Y diciendo esto, espoleó a Rocinante, mientras Sancho le gritaba que aquellos eran molinos de viento, y no gigantes. Pero don Quijote en su afán guerrero no escuchaba las voces de su escudero, ni se daba cuenta, aunque estaba ya cerca, lo que eran, sino que gritaba:
—No huyáis, cobardes y viles criaturas; que un solo caballero es el que os ataca.
A todo esto, se levantó un poco de viento, y las aspas de los molinos comenzaron a girar, a lo que dijo don Quijote:
—Pues, aunque mováis más brazos que los del gigante Briareo, me lo habéis de pagar.
Tiempo en que recordó a su amada Dulcinea, apoyó la lanza en el ristre y arremetió a galope contra el primero de los molinos que halló a su paso, dándole una lanzada en el aspa.
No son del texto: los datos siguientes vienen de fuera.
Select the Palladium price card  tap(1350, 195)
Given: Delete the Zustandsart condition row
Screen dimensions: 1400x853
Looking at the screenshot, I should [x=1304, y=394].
Pero el viento era tan fuerte que hizo la lanza pedazos, llevándose tras de sí al Rocinante y a don Quijote, que fueron rodando muy maltrechos por el campo.
A lo que acudió Sancho Panza para socorrerles, encontrando a don Quijote que no se podía mover, tal fue el golpe que dio al caer del caballo.
Una vez repuestos del batacazo y del susto, siguieron el camino en dirección a Puerto Lápice. Y mientras cabalgaban, a Sancho le entraron unas terribles ganas de comer. Pero no así a don Quijote, que le dijo que comiera cuanto se le antojara, que a él no le hacía falta. Por lo que Sancho se acomodó, lo mejor que pudo en el burro y, sacando de las alforjas lo que en ellas había puesto, iba comiendo y bebiendo de la bota mientras el jumento andaba con la cabeza gacha y las orejas caídas detrás de Rocinante.